_What you need to do_
Could you reproduce every one of the records below, line for line and without changing a character?

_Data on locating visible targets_
▽

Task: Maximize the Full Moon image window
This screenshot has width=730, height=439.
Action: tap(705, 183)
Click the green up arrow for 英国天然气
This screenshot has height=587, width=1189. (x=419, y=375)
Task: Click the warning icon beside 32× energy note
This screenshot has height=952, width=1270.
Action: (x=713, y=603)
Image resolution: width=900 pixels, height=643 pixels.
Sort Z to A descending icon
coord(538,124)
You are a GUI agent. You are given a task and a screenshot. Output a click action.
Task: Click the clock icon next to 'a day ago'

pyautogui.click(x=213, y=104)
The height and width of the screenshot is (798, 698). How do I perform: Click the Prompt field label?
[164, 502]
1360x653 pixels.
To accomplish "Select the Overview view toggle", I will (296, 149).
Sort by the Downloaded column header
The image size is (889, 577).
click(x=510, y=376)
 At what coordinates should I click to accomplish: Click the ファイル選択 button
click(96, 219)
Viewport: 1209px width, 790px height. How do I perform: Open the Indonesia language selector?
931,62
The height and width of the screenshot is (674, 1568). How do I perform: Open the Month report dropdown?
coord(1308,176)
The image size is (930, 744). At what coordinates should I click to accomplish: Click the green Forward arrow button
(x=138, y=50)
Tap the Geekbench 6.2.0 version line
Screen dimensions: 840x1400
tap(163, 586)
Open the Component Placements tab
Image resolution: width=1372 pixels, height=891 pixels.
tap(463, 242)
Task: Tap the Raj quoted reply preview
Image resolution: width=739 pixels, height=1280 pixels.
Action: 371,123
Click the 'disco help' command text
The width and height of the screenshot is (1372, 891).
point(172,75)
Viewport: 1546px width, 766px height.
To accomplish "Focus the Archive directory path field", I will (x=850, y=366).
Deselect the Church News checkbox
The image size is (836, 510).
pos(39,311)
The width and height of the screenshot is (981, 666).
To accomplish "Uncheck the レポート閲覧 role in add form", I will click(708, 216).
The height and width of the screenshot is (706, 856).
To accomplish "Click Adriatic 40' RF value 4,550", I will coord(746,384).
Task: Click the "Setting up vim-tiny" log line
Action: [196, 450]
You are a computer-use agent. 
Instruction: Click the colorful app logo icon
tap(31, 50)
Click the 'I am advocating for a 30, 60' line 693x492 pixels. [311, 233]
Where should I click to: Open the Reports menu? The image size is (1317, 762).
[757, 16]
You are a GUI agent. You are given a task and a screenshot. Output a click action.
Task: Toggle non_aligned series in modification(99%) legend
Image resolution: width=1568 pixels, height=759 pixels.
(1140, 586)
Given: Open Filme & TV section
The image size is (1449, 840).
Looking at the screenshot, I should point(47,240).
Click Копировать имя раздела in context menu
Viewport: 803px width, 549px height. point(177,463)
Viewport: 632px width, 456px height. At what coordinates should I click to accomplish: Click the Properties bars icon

△

_Exercise result_
Task: Maximize the Full Moon image window
This screenshot has width=730, height=439.
Action: tap(705, 183)
Click the green up arrow for 英国天然气
This screenshot has height=587, width=1189. (x=419, y=375)
Task: Click the warning icon beside 32× energy note
This screenshot has height=952, width=1270.
Action: (x=713, y=603)
Image resolution: width=900 pixels, height=643 pixels.
Sort Z to A descending icon
coord(538,124)
You are a GUI agent. You are given a task and a screenshot. Output a click action.
Task: Click the clock icon next to 'a day ago'

pyautogui.click(x=213, y=104)
The height and width of the screenshot is (798, 698). How do I perform: Click the Prompt field label?
[164, 502]
1360x653 pixels.
To accomplish "Select the Overview view toggle", I will (296, 149).
Sort by the Downloaded column header
The image size is (889, 577).
click(x=510, y=376)
 At what coordinates should I click to accomplish: Click the ファイル選択 button
click(96, 219)
Viewport: 1209px width, 790px height. How do I perform: Open the Indonesia language selector?
931,62
The height and width of the screenshot is (674, 1568). How do I perform: Open the Month report dropdown?
coord(1308,176)
The image size is (930, 744). At what coordinates should I click to accomplish: Click the green Forward arrow button
(x=138, y=50)
Tap the Geekbench 6.2.0 version line
Screen dimensions: 840x1400
tap(163, 586)
Open the Component Placements tab
Image resolution: width=1372 pixels, height=891 pixels.
tap(463, 242)
Task: Tap the Raj quoted reply preview
Image resolution: width=739 pixels, height=1280 pixels.
Action: 371,123
Click the 'disco help' command text
The width and height of the screenshot is (1372, 891).
point(172,75)
Viewport: 1546px width, 766px height.
To accomplish "Focus the Archive directory path field", I will (x=850, y=366).
Deselect the Church News checkbox
The image size is (836, 510).
pos(39,311)
The width and height of the screenshot is (981, 666).
To accomplish "Uncheck the レポート閲覧 role in add form", I will click(708, 216).
The height and width of the screenshot is (706, 856).
To accomplish "Click Adriatic 40' RF value 4,550", I will coord(746,384).
Task: Click the "Setting up vim-tiny" log line
Action: [196, 450]
You are a computer-use agent. 
Instruction: Click the colorful app logo icon
tap(31, 50)
Click the 'I am advocating for a 30, 60' line 693x492 pixels. [311, 233]
Where should I click to: Open the Reports menu? The image size is (1317, 762).
[757, 16]
You are a GUI agent. You are given a task and a screenshot. Output a click action.
Task: Toggle non_aligned series in modification(99%) legend
Image resolution: width=1568 pixels, height=759 pixels.
(1140, 586)
Given: Open Filme & TV section
The image size is (1449, 840).
Looking at the screenshot, I should point(47,240).
Click Копировать имя раздела in context menu
Viewport: 803px width, 549px height. point(177,463)
Viewport: 632px width, 456px height. At what coordinates should I click to accomplish: Click the Properties bars icon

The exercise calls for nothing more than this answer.